BEGIN GIVEN ENTRIES

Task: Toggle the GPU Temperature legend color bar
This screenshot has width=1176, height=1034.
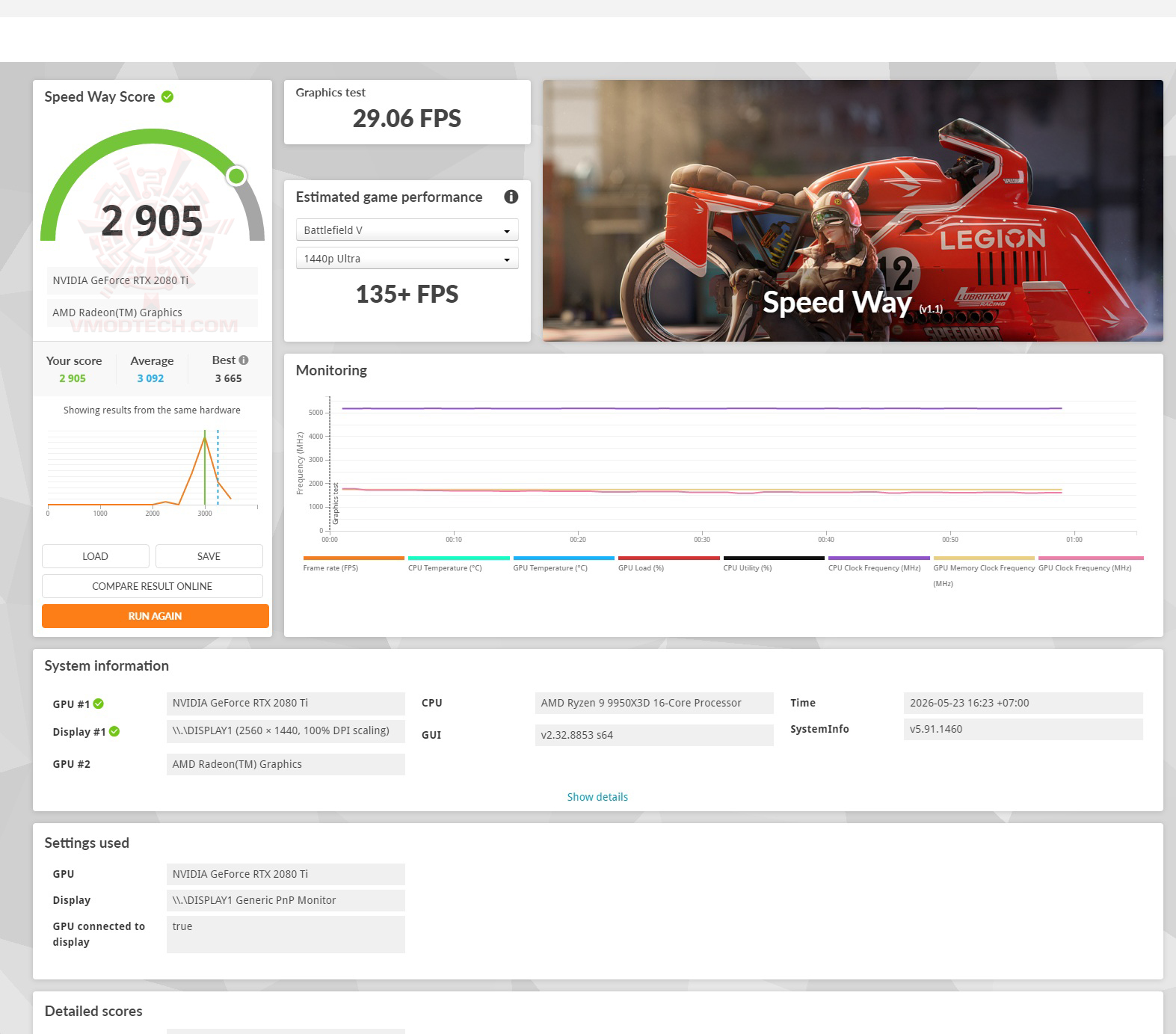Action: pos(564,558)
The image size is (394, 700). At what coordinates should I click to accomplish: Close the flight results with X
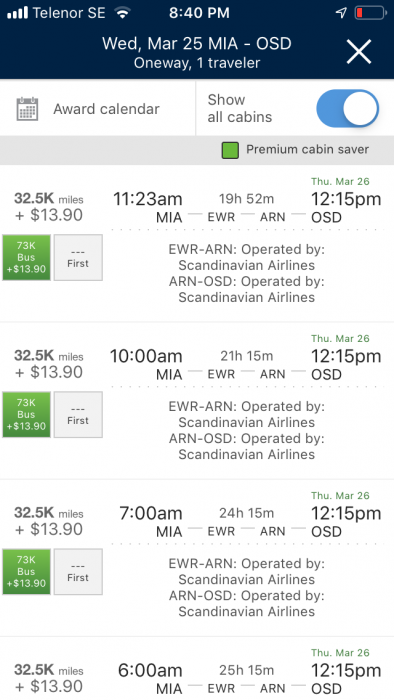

END GIVEN ENTRIES
BEGIN GIVEN ENTRIES

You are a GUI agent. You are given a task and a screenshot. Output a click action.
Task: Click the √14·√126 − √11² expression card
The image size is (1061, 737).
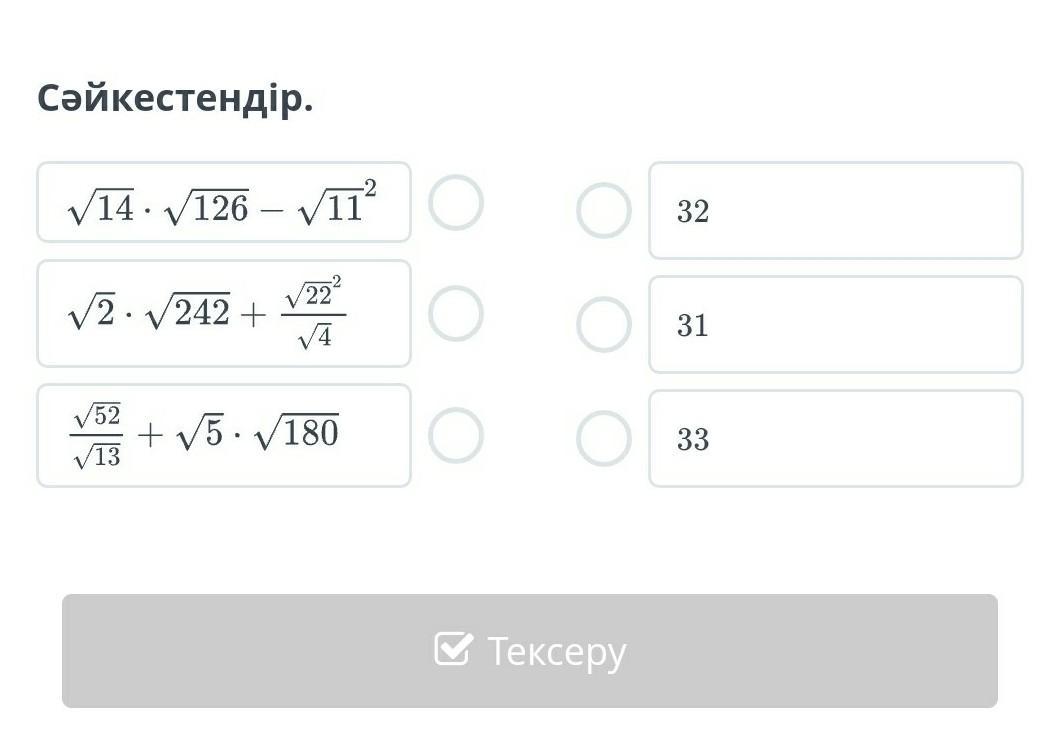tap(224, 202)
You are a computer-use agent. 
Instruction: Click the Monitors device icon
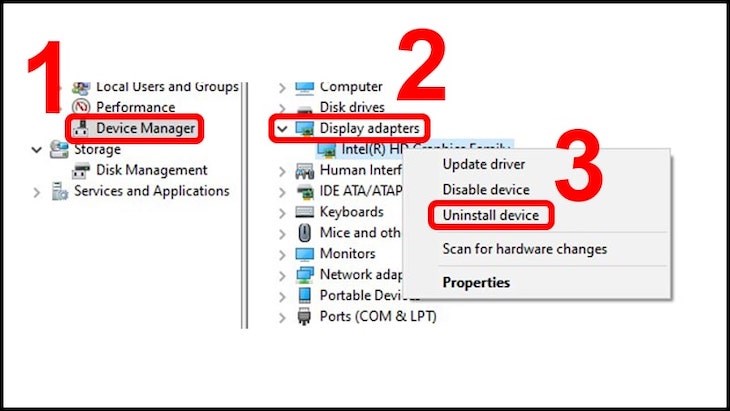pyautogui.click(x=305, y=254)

END GIVEN ENTRIES

• _EXERCISE AIM_:
Exactly as written above, retype the lines starting at the one holding "Task: Toggle the" and ending at the one holding "The image size is (394, 700).", both included, but not the pictures.

• _RESPONSE_:
Task: Toggle the GPU Temperature legend color bar
This screenshot has width=1176, height=1034.
Action: pos(564,558)
The image size is (394, 700). At what coordinates should I click to accomplish: Close the flight results with X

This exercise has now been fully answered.